# EXERCISE INPUTS
BEGIN
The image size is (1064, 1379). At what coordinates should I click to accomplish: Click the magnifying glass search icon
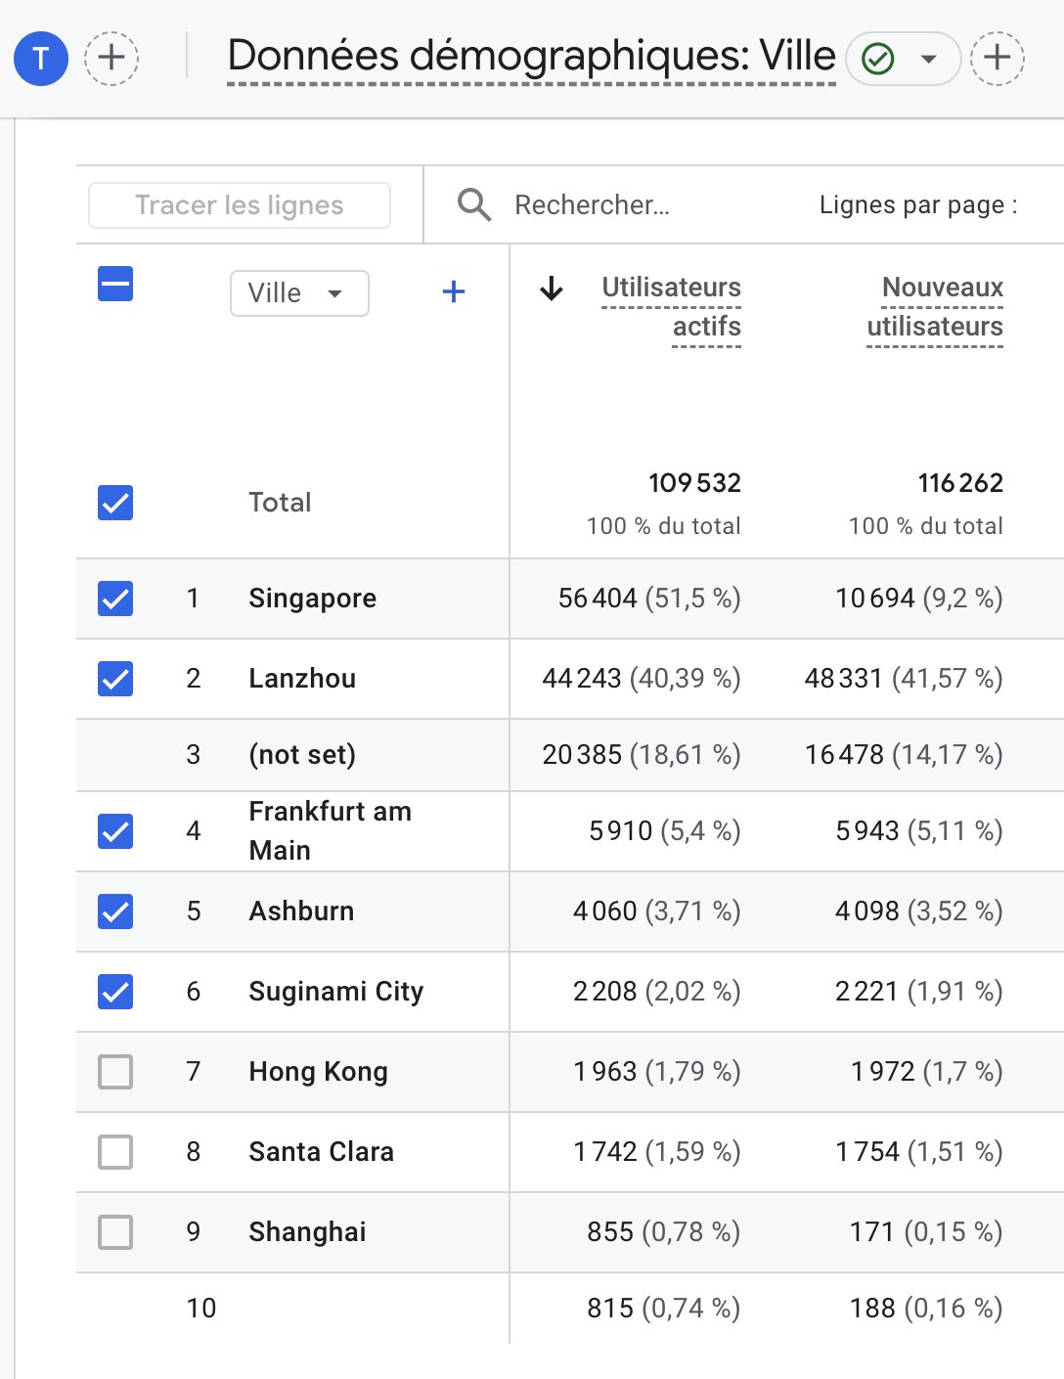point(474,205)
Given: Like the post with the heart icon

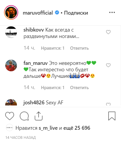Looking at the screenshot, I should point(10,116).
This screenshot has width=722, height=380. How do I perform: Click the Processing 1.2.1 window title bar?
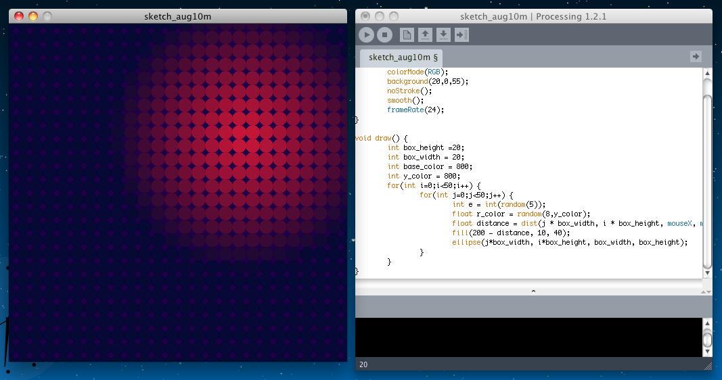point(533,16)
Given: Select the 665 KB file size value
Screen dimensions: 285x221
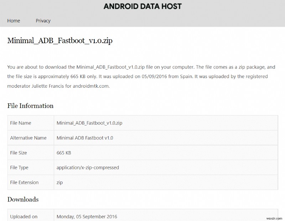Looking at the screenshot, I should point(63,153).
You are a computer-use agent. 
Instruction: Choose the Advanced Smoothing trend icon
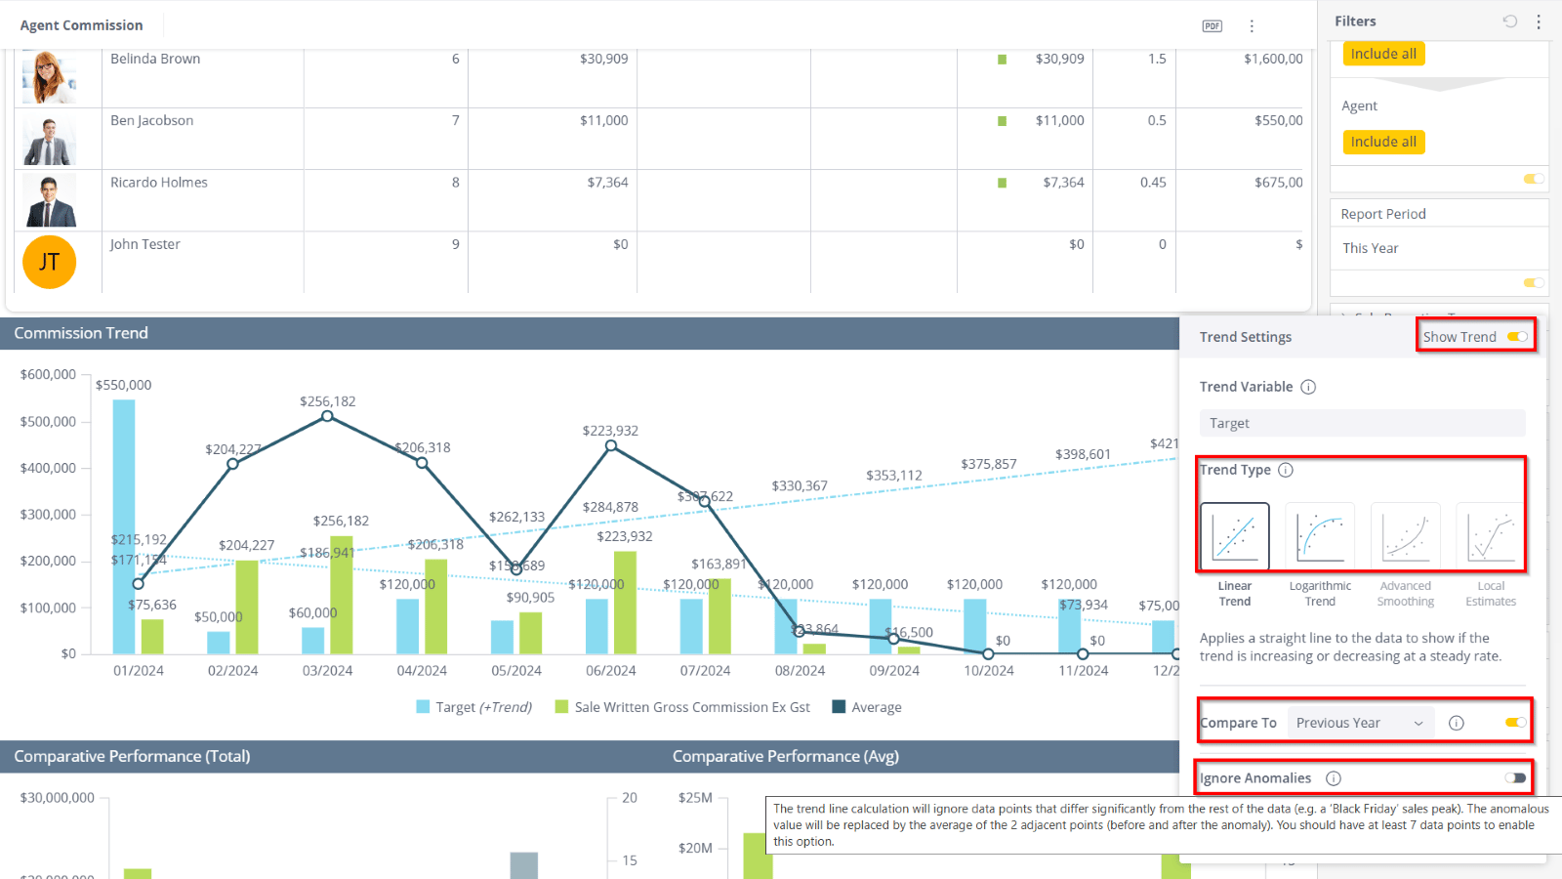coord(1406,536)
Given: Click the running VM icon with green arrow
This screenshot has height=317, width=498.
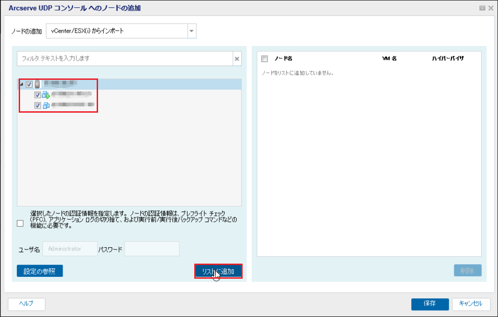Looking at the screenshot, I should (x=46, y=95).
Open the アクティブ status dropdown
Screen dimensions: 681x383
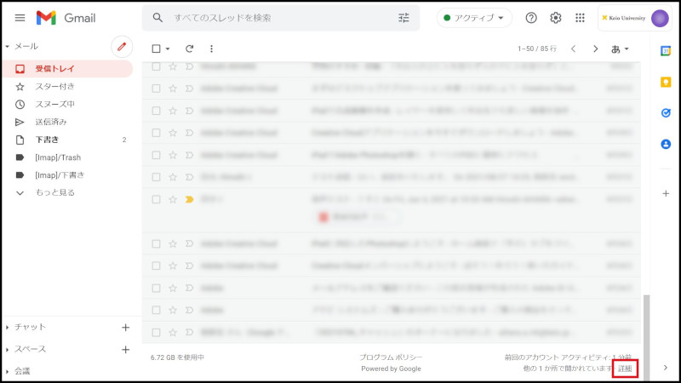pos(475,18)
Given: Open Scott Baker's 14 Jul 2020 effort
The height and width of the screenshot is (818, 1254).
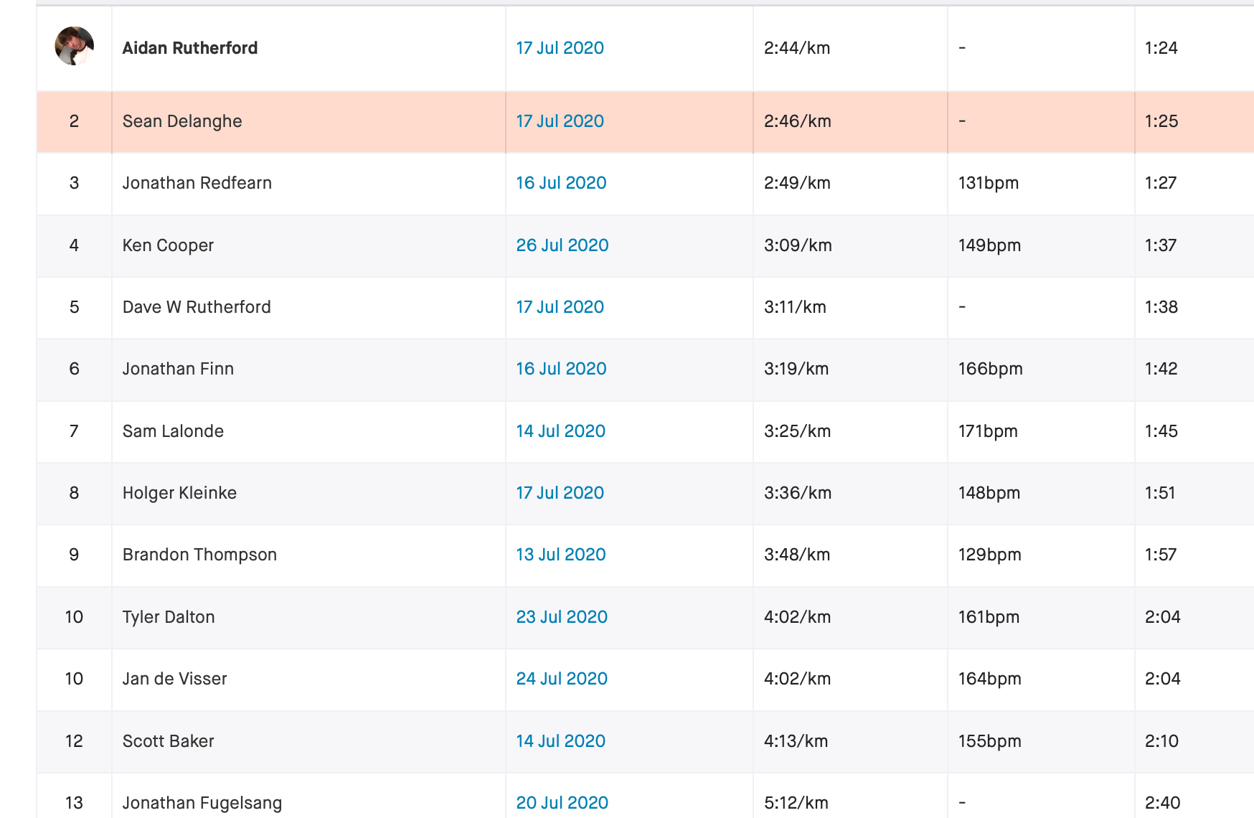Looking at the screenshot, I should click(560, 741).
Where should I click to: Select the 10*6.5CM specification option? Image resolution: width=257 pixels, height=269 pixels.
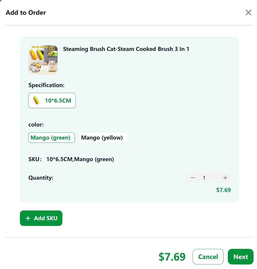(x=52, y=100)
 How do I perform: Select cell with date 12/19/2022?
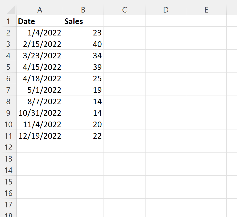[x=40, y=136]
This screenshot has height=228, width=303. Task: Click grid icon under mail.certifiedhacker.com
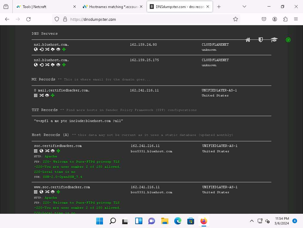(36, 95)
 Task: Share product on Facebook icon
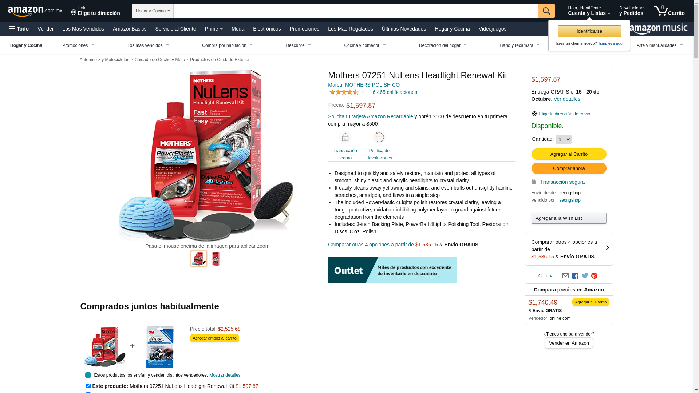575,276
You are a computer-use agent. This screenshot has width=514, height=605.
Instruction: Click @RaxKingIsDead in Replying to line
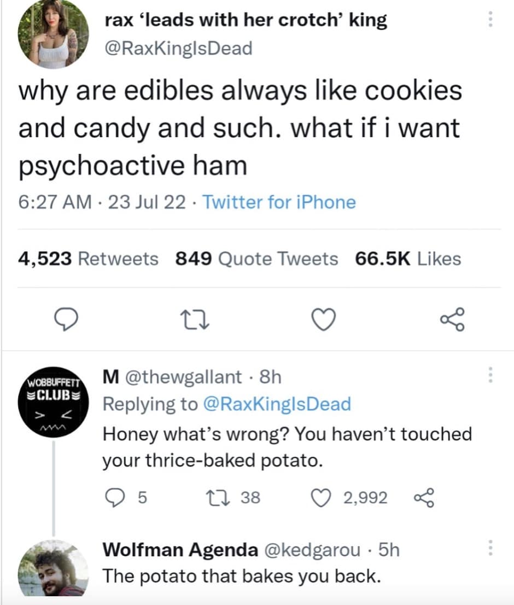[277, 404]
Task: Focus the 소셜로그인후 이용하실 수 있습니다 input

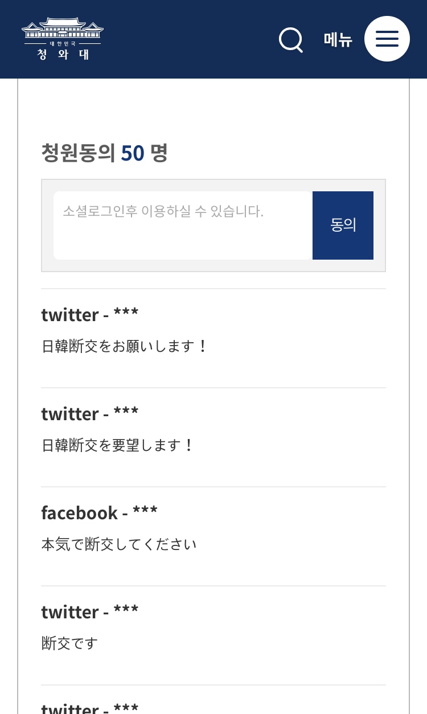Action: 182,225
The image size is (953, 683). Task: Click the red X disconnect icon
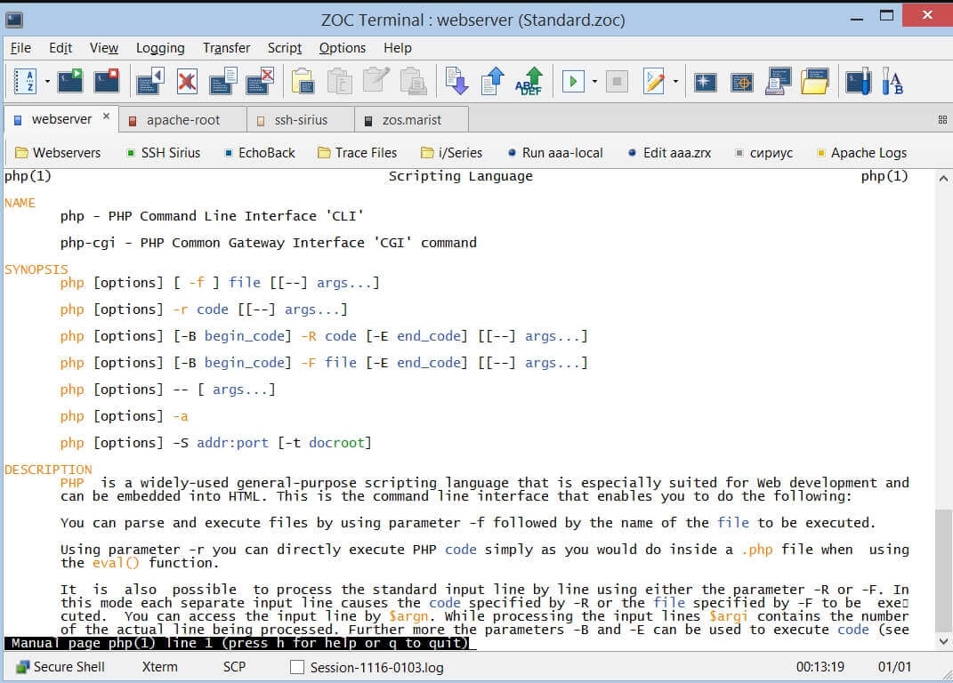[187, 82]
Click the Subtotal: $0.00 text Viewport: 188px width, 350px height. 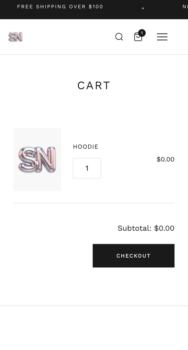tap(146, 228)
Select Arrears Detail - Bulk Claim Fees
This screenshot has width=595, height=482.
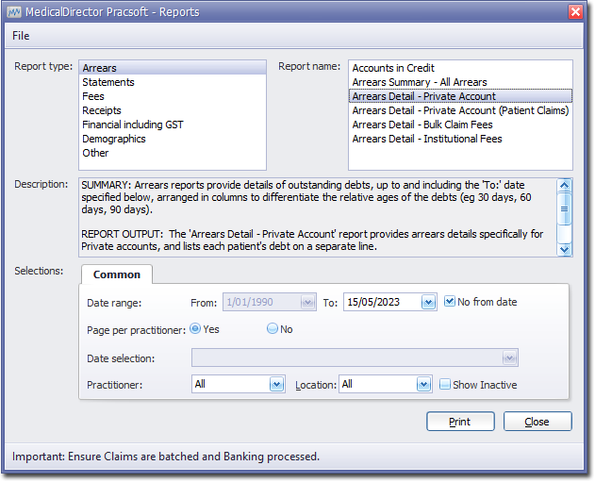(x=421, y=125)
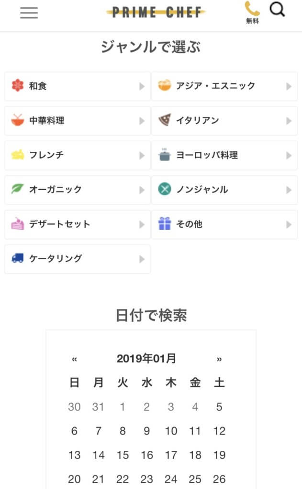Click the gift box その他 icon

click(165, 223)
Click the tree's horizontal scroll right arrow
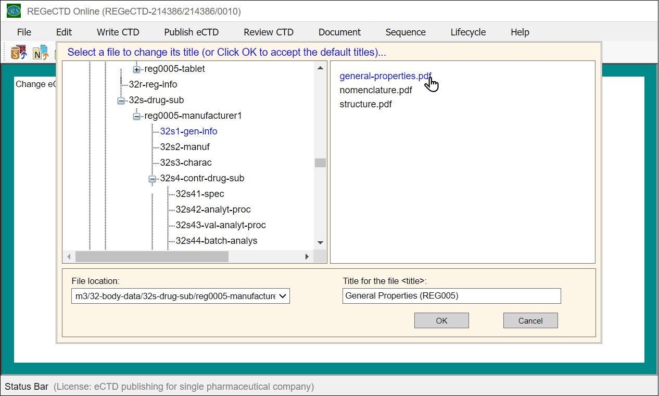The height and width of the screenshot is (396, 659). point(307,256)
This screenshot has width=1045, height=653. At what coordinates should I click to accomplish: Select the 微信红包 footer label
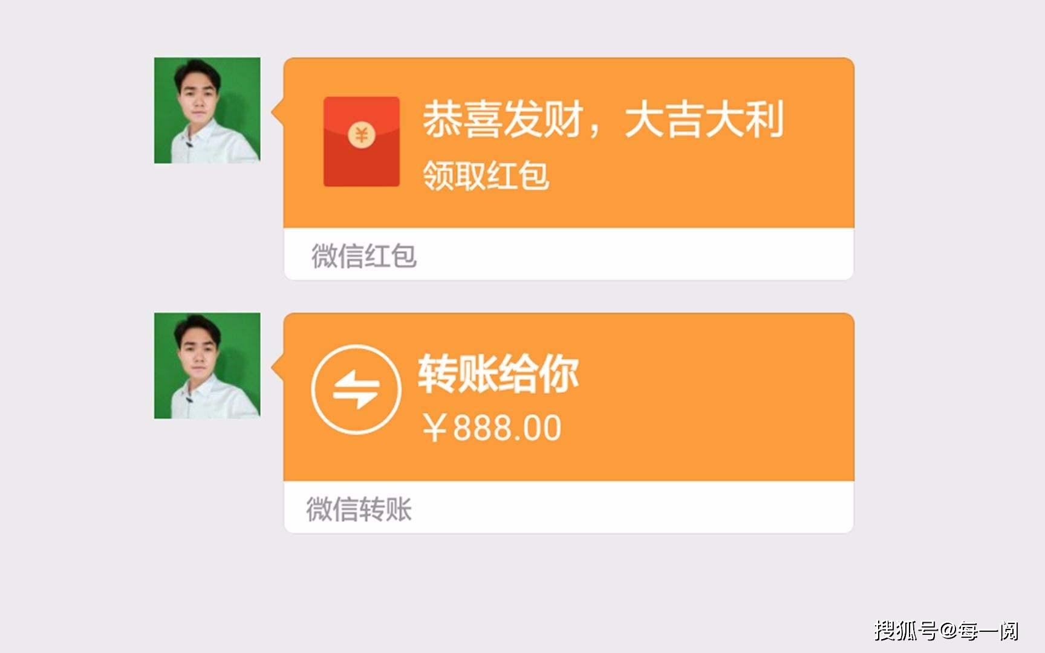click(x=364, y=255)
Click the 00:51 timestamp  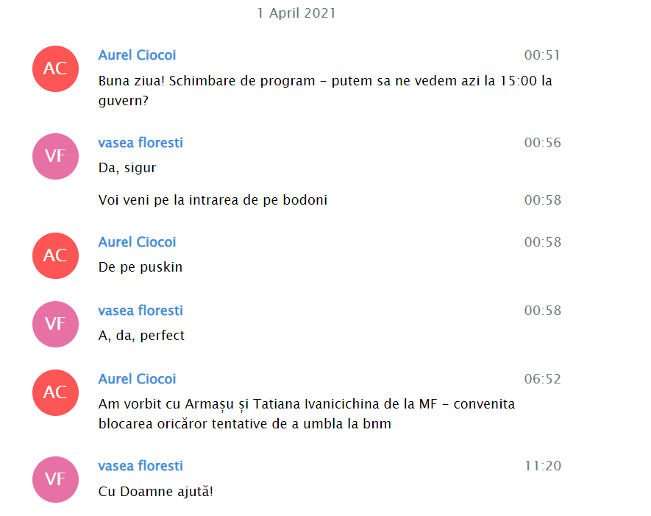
END
# WHAT TO WORK ON
Pull every line containing "computer" from the data.

# TASK RESULT
You are a computer-use agent. 
You are a computer-use agent. This screenshot has width=514, height=605.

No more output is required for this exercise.